By this time, the author had left and a young couple took his place. Two young ladies sat on my left conversing lively but using the word “like” to extreme excess. Five young men (I dubbed them the Frat Boys) occupied the circular table in front of me.
When I was seated, Mair placed three salsas in small black bowls on the table with three spoons to use to add their flavor to the meal. It shocked me to see one of the Frat Boys taste each salsa using the respective spoons (as if they were soups) and replace the spoons in the bowls. “I hope no one at that table wants salsa,” I told Mair. I stopped observing the boys when one spilled his beer on the other.
Several of the desserts attracted me, especially the Copa de Rosa Carmina – rose petal ice cream parfait with Belgian chocolate sauce and fresh whipped cream. But then I got to the end of the dessert menu and saw the Parfait Azteca De Oro – sweet harvest corn ice cream parfait with homemade cajeta (a caramel sauce made from goat cheese) and toasted macadamia nuts. Served in a beautiful stemmed glass, glistening with the golden cajeta, it got the attention of the two girls to my left. “What’s that?” I told them. “Ew, is that the one with goat cheese?” I told them they would not be able to tell it was there and that I love macadamia nuts. But they ordered the brownies and chocolate cream. Their loss.
I didn’t have to tell Mair about wanting a double espresso. She knew. And after asking her to retrieve the tequila list, I chose the Sauza Trés Generaciones Tequila Añejo as an appropriate after dinner drink. Lovely.
The couple to my right was now a trio and one girl was dredging the guacamole with a taco chip and then reaching across the whole table to dip it into one of the salsas. I stopped looking that way too.

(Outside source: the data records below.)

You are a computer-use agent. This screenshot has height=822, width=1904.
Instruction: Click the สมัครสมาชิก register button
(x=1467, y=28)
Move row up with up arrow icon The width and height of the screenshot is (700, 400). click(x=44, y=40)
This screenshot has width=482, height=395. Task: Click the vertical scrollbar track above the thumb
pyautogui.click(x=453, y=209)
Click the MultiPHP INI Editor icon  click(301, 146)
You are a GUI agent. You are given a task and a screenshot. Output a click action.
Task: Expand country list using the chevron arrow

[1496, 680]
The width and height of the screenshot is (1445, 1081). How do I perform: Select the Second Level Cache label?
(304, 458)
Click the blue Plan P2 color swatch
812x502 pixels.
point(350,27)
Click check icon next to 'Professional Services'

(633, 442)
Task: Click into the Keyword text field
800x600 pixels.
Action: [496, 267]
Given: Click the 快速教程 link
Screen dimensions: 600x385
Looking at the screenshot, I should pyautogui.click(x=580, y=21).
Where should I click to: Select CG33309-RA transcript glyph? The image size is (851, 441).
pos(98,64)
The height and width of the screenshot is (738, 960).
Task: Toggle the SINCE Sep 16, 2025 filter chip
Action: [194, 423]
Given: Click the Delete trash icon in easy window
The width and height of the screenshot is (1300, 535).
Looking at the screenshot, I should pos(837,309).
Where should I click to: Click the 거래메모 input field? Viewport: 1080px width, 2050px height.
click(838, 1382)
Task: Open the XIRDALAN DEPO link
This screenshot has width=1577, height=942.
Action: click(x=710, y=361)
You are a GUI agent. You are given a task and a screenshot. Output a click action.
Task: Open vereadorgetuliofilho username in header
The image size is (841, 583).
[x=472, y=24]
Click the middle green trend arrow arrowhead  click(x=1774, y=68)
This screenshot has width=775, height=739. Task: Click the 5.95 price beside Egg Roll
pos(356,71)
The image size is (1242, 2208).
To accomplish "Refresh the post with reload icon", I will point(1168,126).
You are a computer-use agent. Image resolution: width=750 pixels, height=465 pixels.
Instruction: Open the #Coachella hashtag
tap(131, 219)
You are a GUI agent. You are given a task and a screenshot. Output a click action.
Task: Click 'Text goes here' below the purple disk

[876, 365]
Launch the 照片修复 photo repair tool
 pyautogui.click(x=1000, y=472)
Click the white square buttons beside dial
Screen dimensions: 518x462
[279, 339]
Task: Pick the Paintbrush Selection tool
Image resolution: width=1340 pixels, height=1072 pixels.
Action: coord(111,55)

La Palapa is a restaurant worthy of a return visit, maybe several, because it will always be new – there’s that much variety. I even considered asking a friend who lives in the neighborhood to join me. It’s also only the third Mexican restaurant of my 118 to serve Crepas de Huitlacoche (pronounced “Wit-Lah-Coat-Chay”), a corn mushroom folded into crepes with poblano crema and baked with queso chihuahua. Seeing this dish brought back fond memories of Helene when we dined at the now closed (boo-hoo) Zarela on the Upper East Side.
“What’s huitlacoche?” “I don’t know, but I’m ordering it anyway.” “What does it taste like?” “I don’t know. Try it.” Neither of us could identify the tasty fungus that is huitlacoche. I’m going back just for that. Oh, and the manager explained that a “Palapa” is one of those umbrellas you see on the Yucatan coast that are made out of palm fronds. No wonder my Spanish friends couldn’t translate it.